[GIVEN EXERCISE] Reproduce in full the lines from the line with "This screenshot has height=819, width=1456." up to and including the line with "will [1446, 507].", raising each coordinate by 106.
------------------------------------
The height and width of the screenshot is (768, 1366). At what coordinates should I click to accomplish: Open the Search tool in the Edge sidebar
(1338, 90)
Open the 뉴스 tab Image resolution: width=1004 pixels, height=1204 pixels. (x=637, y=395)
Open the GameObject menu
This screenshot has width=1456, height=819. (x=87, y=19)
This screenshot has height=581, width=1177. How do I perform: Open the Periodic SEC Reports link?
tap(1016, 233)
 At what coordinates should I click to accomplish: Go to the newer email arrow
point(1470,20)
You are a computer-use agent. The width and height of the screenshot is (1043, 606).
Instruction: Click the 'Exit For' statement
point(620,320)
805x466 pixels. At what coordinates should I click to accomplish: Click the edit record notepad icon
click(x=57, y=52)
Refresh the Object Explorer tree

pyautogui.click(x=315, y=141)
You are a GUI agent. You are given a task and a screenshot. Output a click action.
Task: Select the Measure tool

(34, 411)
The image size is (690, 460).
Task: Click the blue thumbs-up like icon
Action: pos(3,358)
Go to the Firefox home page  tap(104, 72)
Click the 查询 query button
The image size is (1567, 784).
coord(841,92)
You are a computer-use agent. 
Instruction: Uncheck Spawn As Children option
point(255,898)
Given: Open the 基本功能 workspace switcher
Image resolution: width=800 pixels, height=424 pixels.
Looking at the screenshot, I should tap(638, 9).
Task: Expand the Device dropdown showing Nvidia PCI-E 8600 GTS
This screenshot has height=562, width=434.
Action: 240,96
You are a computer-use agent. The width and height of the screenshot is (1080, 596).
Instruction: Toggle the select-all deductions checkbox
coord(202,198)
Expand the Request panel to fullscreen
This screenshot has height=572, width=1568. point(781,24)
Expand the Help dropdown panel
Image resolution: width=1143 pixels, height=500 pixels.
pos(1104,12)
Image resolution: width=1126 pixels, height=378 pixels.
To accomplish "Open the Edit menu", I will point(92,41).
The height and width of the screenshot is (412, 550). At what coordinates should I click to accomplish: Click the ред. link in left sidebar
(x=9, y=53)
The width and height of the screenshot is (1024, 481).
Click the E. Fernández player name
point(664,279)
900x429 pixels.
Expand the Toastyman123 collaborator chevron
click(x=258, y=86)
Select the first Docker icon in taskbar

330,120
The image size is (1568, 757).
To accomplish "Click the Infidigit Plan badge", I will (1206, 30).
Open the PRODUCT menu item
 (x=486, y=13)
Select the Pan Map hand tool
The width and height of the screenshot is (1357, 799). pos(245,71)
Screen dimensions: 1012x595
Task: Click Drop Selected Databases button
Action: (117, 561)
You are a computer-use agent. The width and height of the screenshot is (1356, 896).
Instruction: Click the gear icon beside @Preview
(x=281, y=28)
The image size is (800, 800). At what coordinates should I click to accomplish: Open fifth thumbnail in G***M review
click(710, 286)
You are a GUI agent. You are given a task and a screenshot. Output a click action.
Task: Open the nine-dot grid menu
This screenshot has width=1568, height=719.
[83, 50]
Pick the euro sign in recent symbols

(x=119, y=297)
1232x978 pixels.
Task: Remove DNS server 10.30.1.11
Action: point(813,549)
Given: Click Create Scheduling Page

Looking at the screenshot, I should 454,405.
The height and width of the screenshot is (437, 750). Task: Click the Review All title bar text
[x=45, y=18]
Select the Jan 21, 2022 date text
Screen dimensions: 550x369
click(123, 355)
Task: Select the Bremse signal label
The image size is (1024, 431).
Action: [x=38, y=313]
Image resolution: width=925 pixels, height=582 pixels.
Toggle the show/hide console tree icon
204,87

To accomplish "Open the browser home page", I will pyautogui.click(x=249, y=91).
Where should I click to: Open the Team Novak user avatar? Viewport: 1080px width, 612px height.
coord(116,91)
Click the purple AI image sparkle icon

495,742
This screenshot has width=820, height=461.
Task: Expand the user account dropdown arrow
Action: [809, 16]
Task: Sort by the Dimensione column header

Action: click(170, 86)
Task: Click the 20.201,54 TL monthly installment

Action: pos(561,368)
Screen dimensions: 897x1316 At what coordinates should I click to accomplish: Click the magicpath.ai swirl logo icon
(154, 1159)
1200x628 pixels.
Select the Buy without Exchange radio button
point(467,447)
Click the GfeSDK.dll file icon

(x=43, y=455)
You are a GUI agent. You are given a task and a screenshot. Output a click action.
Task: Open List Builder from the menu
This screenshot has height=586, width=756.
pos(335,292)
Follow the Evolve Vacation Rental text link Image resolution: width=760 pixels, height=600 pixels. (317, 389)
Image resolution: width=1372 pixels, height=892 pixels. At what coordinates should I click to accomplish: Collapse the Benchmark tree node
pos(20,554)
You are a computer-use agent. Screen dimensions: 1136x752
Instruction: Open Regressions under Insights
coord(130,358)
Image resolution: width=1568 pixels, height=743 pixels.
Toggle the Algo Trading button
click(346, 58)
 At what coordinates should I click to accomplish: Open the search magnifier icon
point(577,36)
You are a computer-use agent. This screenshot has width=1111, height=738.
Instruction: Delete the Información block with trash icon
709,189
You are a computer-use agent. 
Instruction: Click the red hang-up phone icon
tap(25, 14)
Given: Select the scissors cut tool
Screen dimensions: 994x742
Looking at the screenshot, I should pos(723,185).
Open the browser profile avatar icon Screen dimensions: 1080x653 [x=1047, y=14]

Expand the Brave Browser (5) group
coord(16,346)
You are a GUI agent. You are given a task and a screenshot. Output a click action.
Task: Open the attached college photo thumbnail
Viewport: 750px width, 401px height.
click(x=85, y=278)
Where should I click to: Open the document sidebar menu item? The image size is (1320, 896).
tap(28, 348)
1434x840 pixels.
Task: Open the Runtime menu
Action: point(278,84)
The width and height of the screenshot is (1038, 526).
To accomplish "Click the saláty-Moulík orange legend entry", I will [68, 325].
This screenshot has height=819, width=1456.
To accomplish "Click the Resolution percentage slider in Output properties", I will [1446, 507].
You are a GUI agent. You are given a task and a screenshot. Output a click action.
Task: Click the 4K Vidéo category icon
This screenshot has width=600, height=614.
------------------------------------
[SOLUTION BELOW]
This screenshot has height=819, width=1456.
To accomplish "Click the Resolution percentage slider in Output properties", I will [1552, 613].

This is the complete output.